我正在尝试分析存储在data.table中的语料库的ngram。我想计算所有1克(或2,3,4克),存储它们,它们的数量以及它们出现在data.table中的哪一行。我使用sapply管理:
smallCorpus<-data.table(id = 1:3,
corpus = c("<s> exactly how long do you want a you tube videos to be anyway </s>","<s> google scrapped the early version of its smart glasses in january </s>","<s> exactly how long do you want a you tube videos to be anyway </s> <s> today we are announcing the success of our integration test </s>"),
key="id")
library(stringi,tau)
genNgramTable<-function(cC,n){
Count<- textcnt(cC[,corpus],n=n,split=" ",method="string",decreasing=TRUE)
Ngram<-data.table(gram=names(Count),count=Count,key="gram")
listOfOcc<-sapply(Ngram[,gram],
function(gram,corpus){which(stri_detect_fixed(corpus," "%s+%gram%s+%" "))},
cC[,corpus])
Ngram<-Ngram[,Fkey:=listOfOcc]
}
gram1<-genNgramTable(smallCorpus,1L)
我的问题是:是否可以使用data.table调用来执行此操作(我希望它会更快)。我试过了:
genNgramTable<-function(cC,n){
Count<- textcnt(cC[,corpus],n=n,split=" ",method="string",decreasing=TRUE)
Ngram<-data.table(gram=names(Count),count=Count,key="gram")

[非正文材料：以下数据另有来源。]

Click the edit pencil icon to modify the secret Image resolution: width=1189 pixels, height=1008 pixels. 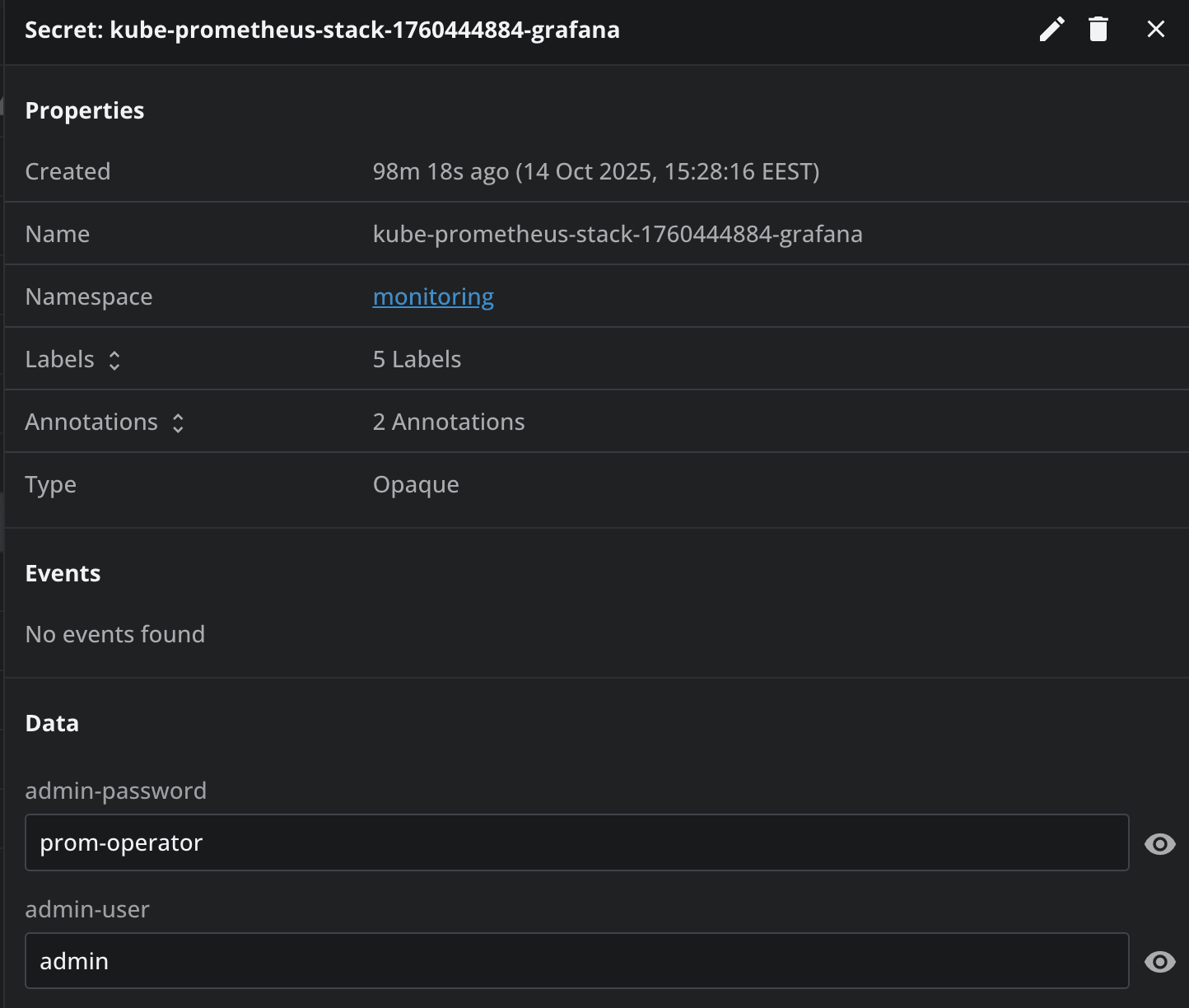click(x=1051, y=29)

Ngram<-Ngram[,Fkey:=which(stri_detect_fixed(cC[,corpus]," "%s+%gram%s+%" "))]
}
它发出警告
Warning message:
In `[.data.table`(Ngram, , `:=`(Fkey, which(stri_detect_fixed(cC[, :
Supplied 17 items to be assigned to 33 items of column 'Fkey' (recycled leaving remainder of 16 items).
并且只在Fkey列中给我一个数字。此外,这个数字超出了我的行号(1:3)的范围。
如果有人能解释我原因,我将不胜感激。